Speaking to the Inishowen Independent Mr. Doherty who with his brother Martin keeps 1,000 pigs on their farm in Clonmany, admitted that if the market does not get moving again pig producers would be facing serious difficulties.
“The whole thing moves in a certain way, we have around 60 pigs born every week and we’d sell around 60 pigs a week to make space for them. But if we can’t sell on our pigs it will only take a short while before we have a serious backlog.”

Supermarket shelves were emptied yesterday of pork products. Not alone will that mean producers have to find space for extra pigs on their farm, they will also have to absorb the costs of extra feedstuffs to feed them.
“Within two weeks the whole industry will be in crisis unless urgent steps are taken to get the markets moving again.
Until that happens there will be a huge backlog that will leave farmers wondering what they are going to do with all these pigs.”
Mr. Doherty who said he believed the Irish housewife would be quick enough to regain confidence in the pork industry, said he was not as sure if the same could be said of the export market.
“All of a sudden the people we export to have no confidence in our product and we need to do all we can to address that as quickly as we can. Producers really depend on the export market and we need the government to do everything necessary to ensure that the factories do not collapse because if they collapse then producers will be left with pigs and nowhere to sell them.”

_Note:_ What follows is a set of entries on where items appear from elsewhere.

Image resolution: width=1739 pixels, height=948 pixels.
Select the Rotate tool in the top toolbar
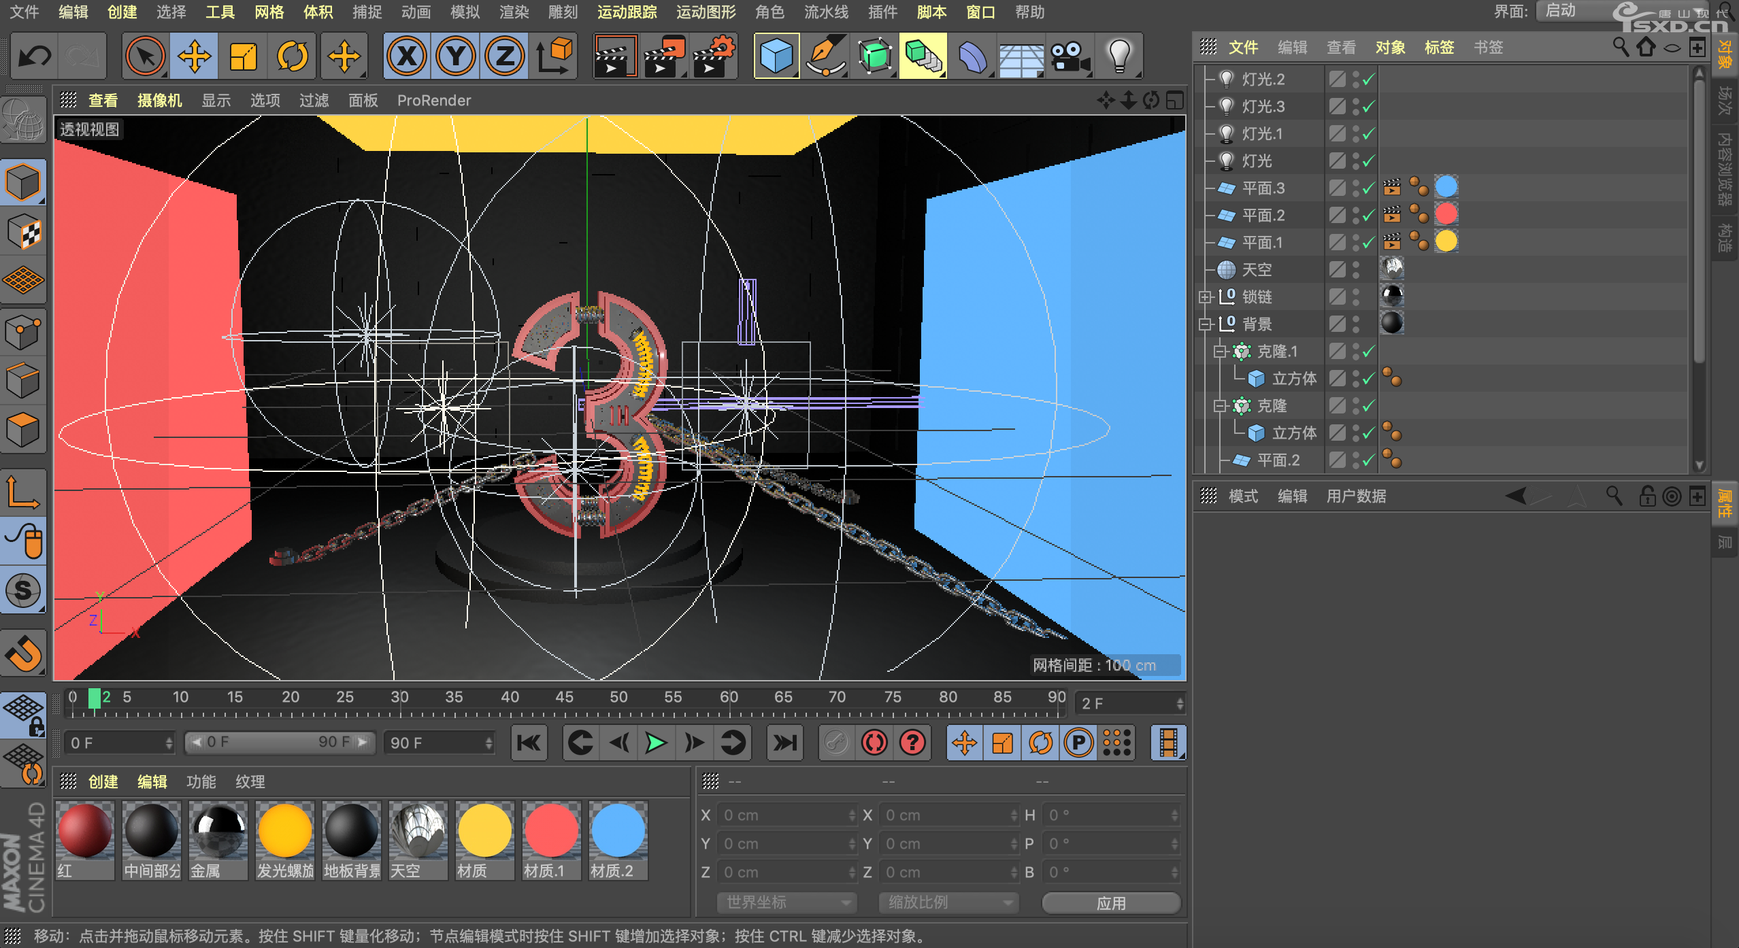coord(293,56)

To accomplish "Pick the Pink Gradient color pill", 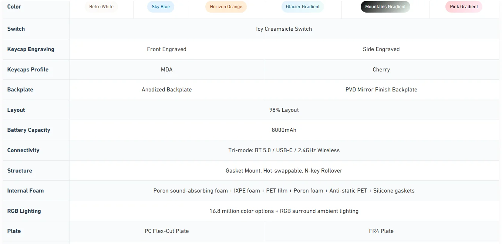I will 464,7.
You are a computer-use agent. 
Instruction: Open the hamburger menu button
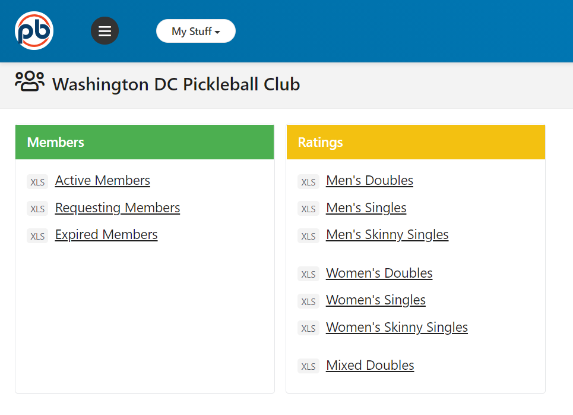point(105,31)
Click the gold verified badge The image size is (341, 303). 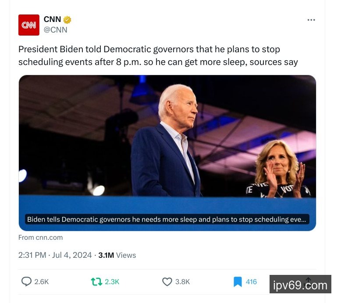[67, 20]
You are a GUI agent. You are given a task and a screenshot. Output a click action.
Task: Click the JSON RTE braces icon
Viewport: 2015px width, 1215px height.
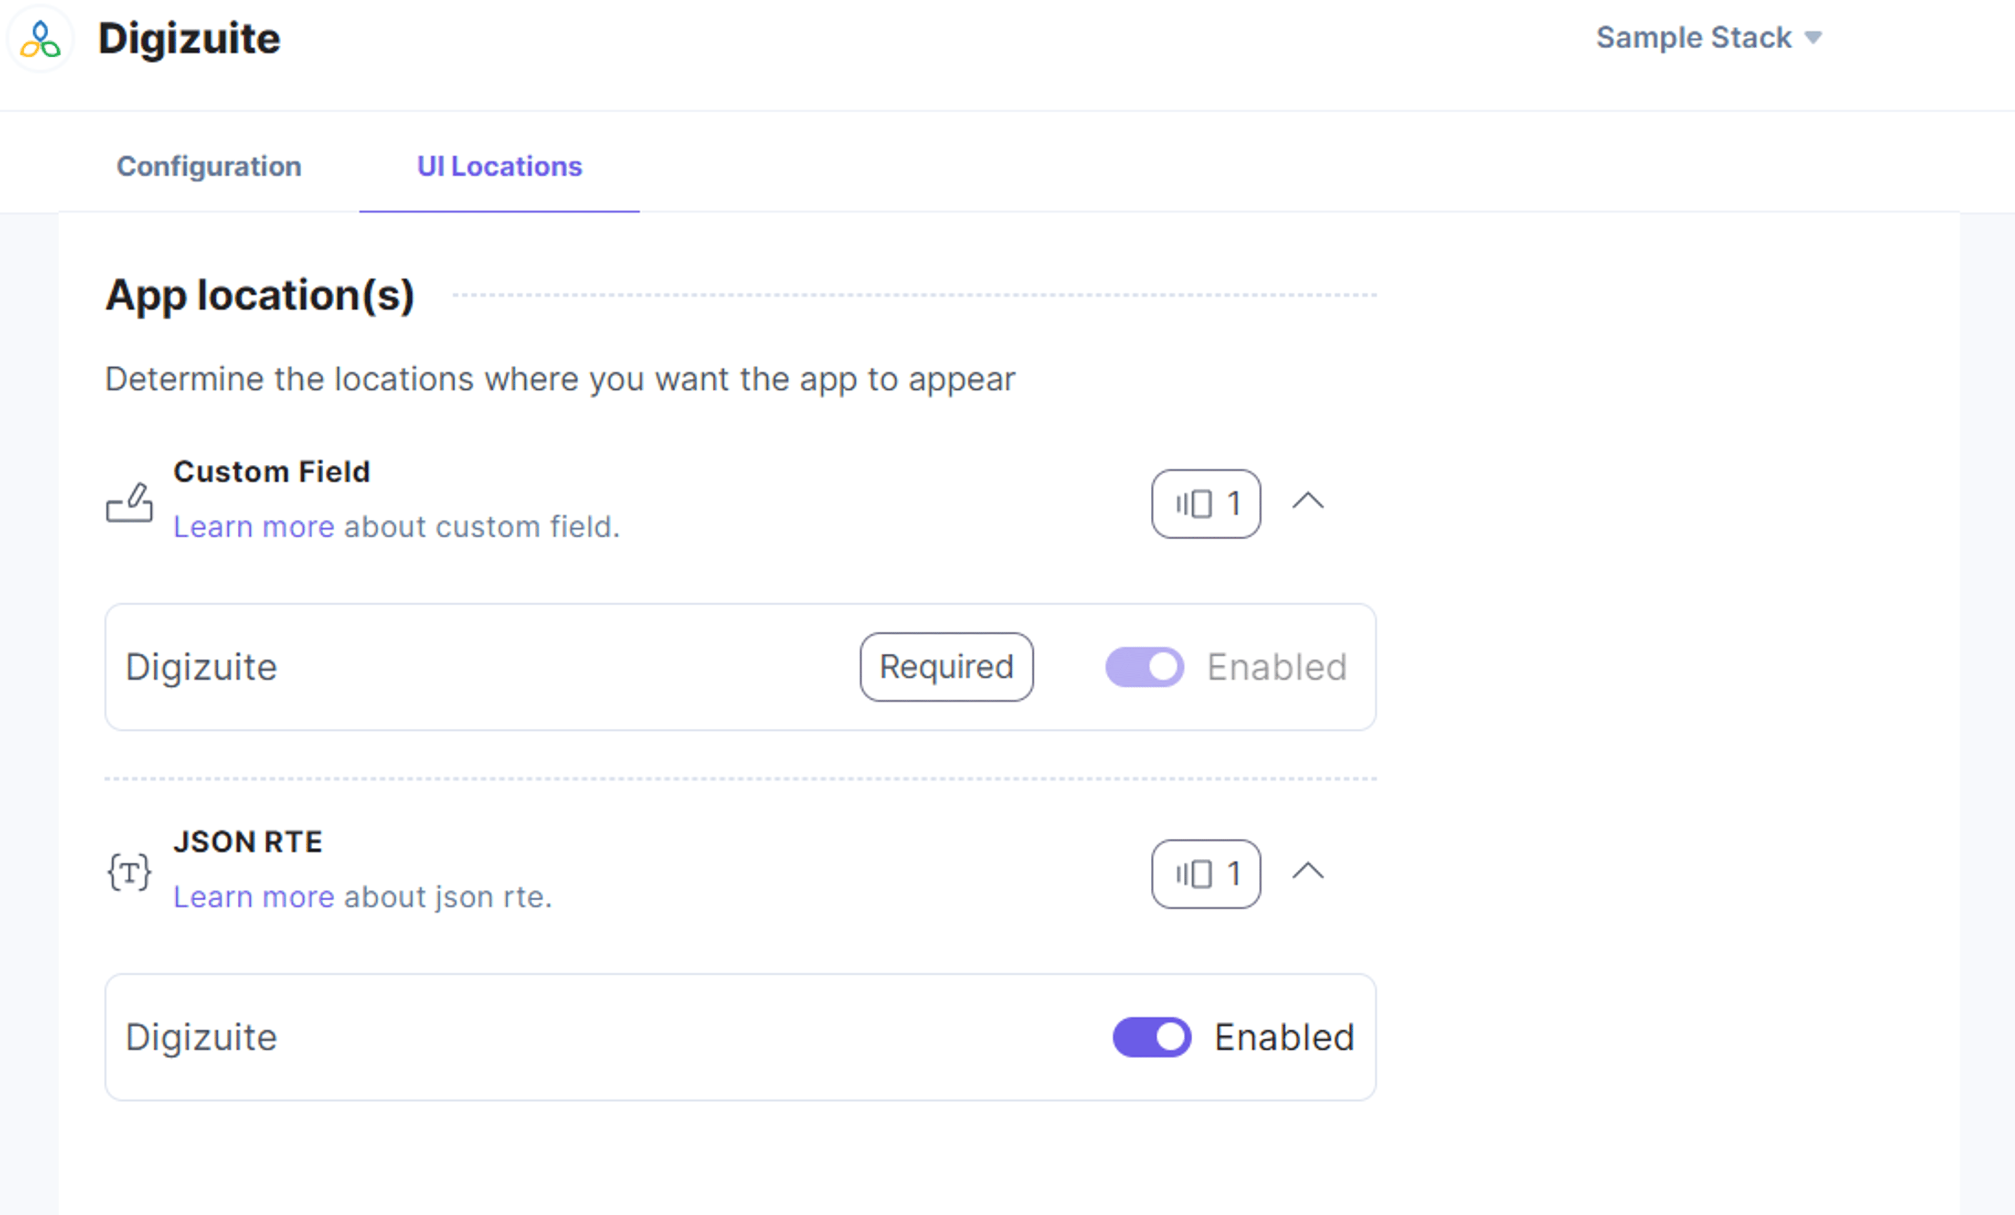point(129,872)
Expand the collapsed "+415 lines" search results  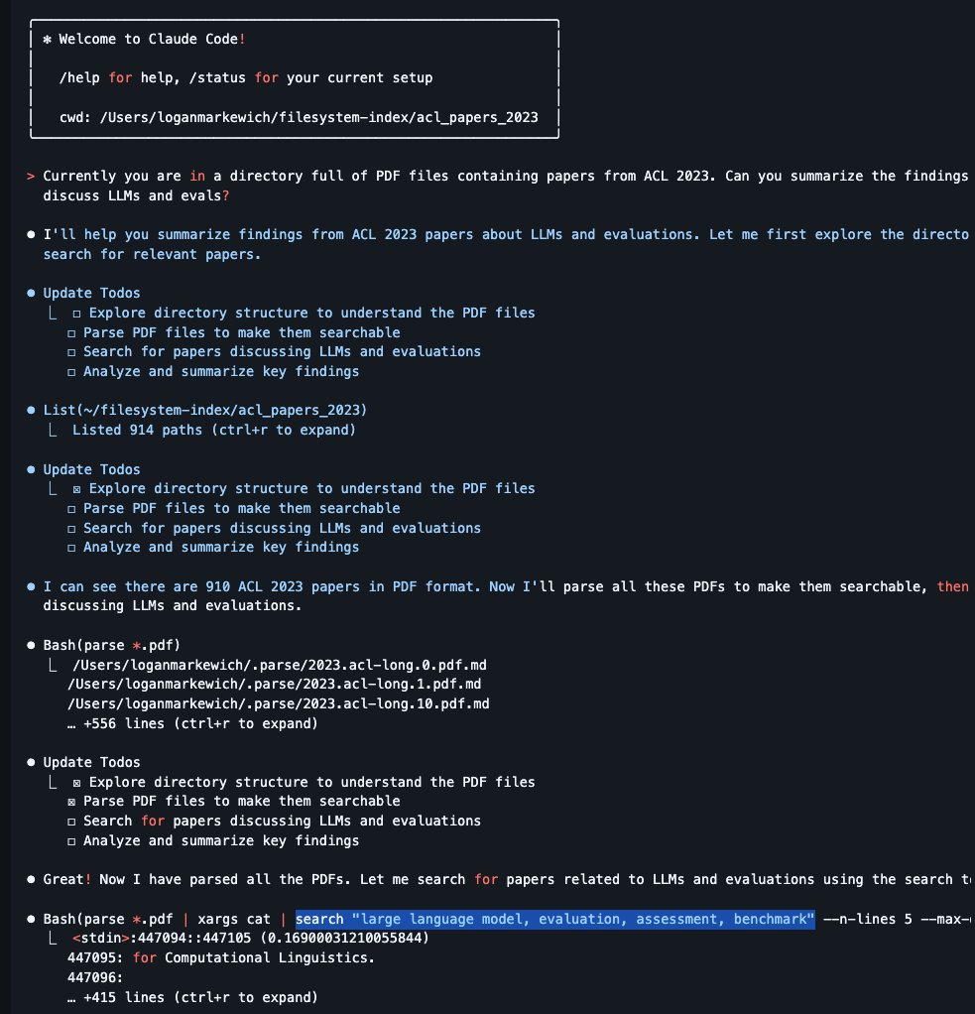pyautogui.click(x=191, y=997)
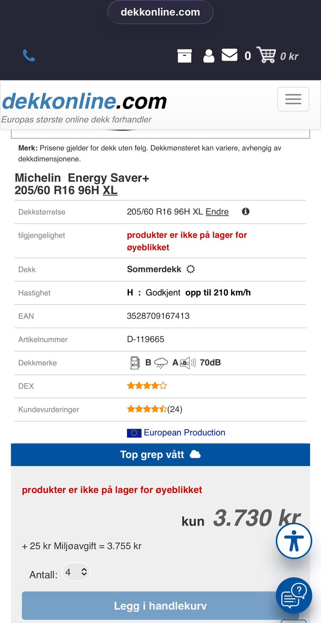Click the Endre link to change size

217,211
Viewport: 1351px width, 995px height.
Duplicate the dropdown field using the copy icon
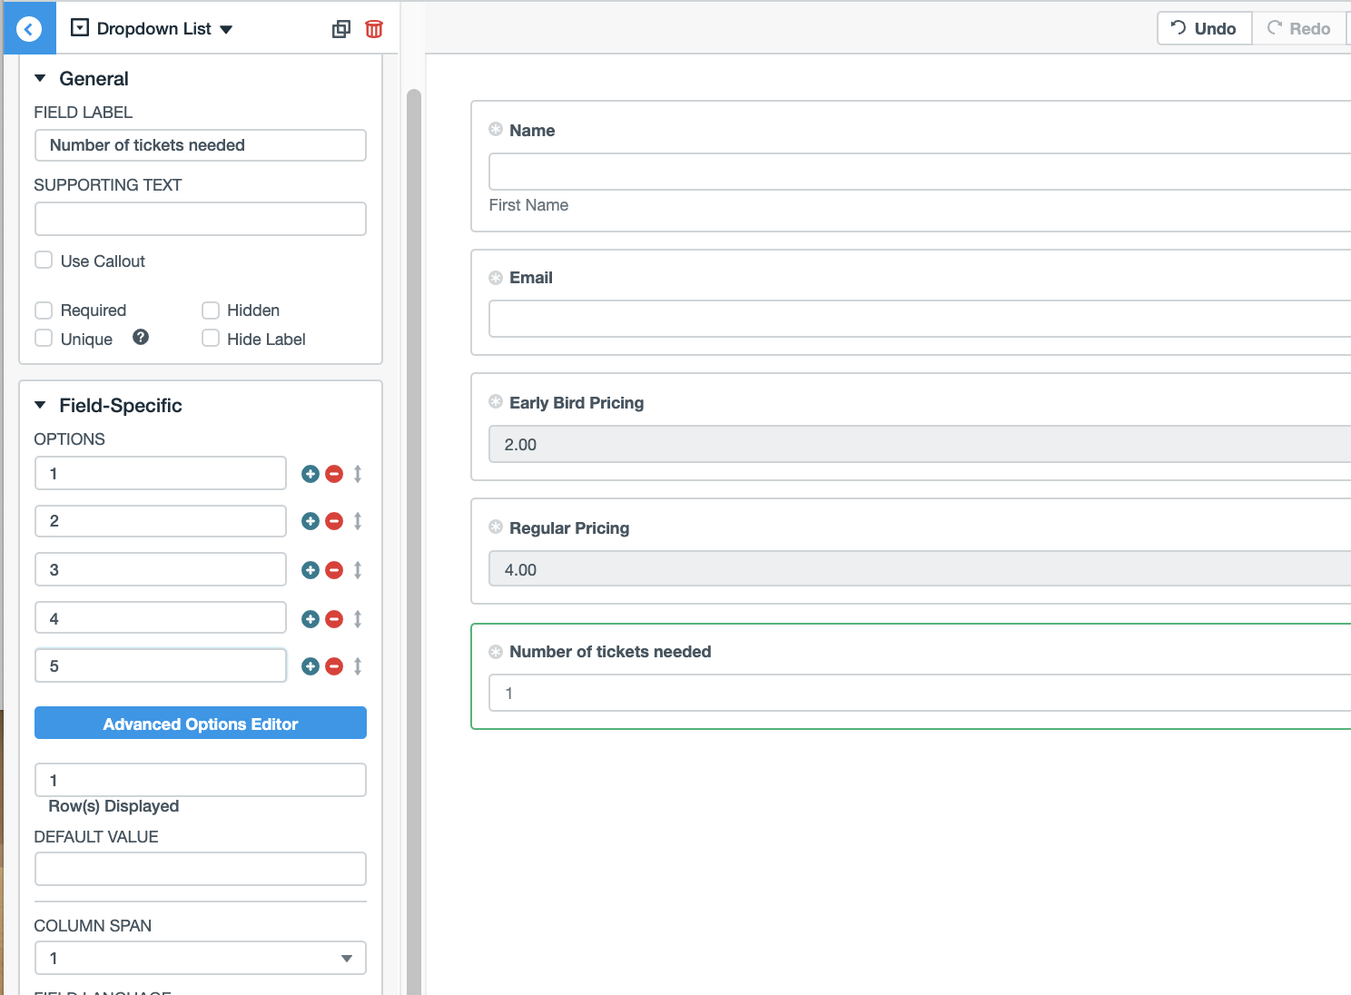click(340, 28)
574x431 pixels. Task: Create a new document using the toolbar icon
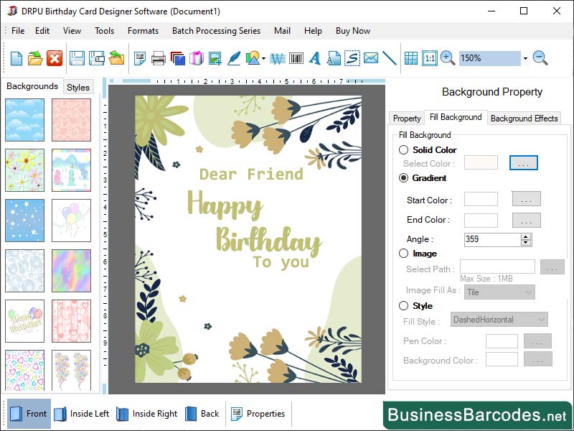click(16, 58)
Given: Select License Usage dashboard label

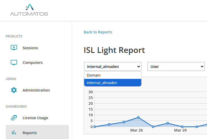Looking at the screenshot, I should (x=35, y=118).
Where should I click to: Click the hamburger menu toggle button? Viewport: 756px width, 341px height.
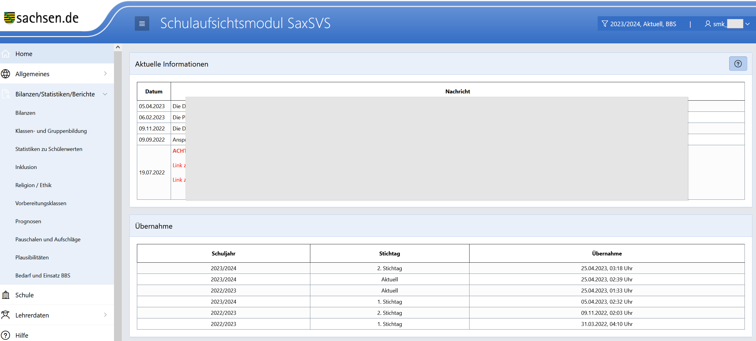click(142, 23)
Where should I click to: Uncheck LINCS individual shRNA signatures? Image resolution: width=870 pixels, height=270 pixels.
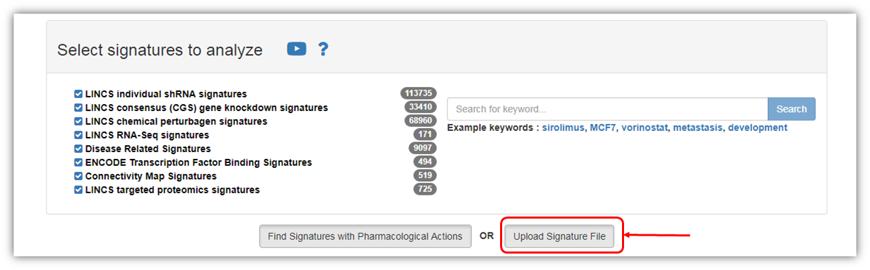(x=78, y=94)
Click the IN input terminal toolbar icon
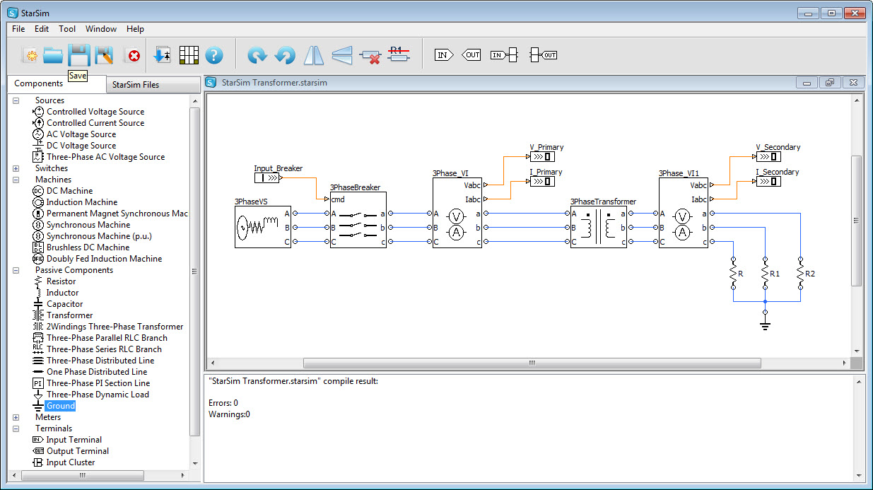Screen dimensions: 873x490 point(443,55)
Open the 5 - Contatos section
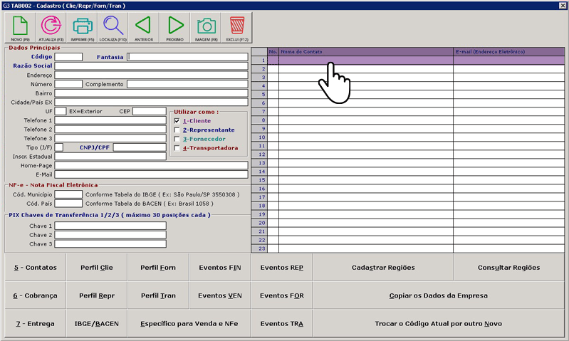Viewport: 569px width, 341px height. [35, 268]
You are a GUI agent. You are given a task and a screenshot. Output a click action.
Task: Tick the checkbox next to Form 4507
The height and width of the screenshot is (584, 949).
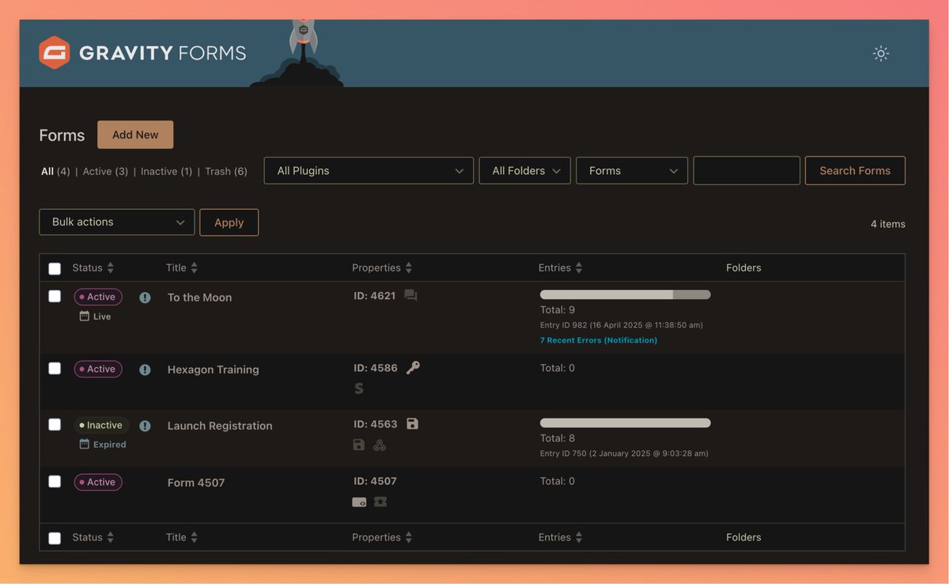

The local farmer added that a collapse in the industry would have devastating knock-on effects that could see producers, hauliers, millers and factory workers all out of work.
“In Belgium a few years ago there was a similar problem and it cost around €1 billion, people in the industry here are wondering who is going to pick up the tab? Somebody is going to have to because if the factories are left to take the hit and they don’t manage to survive that the whole industry could go into meltdown.”
As shops across the peninsula removed all pork products from the shelves yesterday HSE officials were understood to have visited a number of premises to ensure that shops were complying with the order.
However at least one local shop will be able to supply fresh Irish pork to its customers the Inishowen Independent learned yesterday.
Dominic O’Donnell of O’Donnell’s Premier Meats in Ardaravan Square, Buncrana, confirmed that he has been given a green light from the Food Safety Authority of Ireland (FSAI) to sell fresh Irish pork.
“I have a written guarantee from my supplier that none of their pigs were fed from the contaminated sources and following that the FSAI have given me the go-ahead to sell my products,” he confirmed yesterday evening.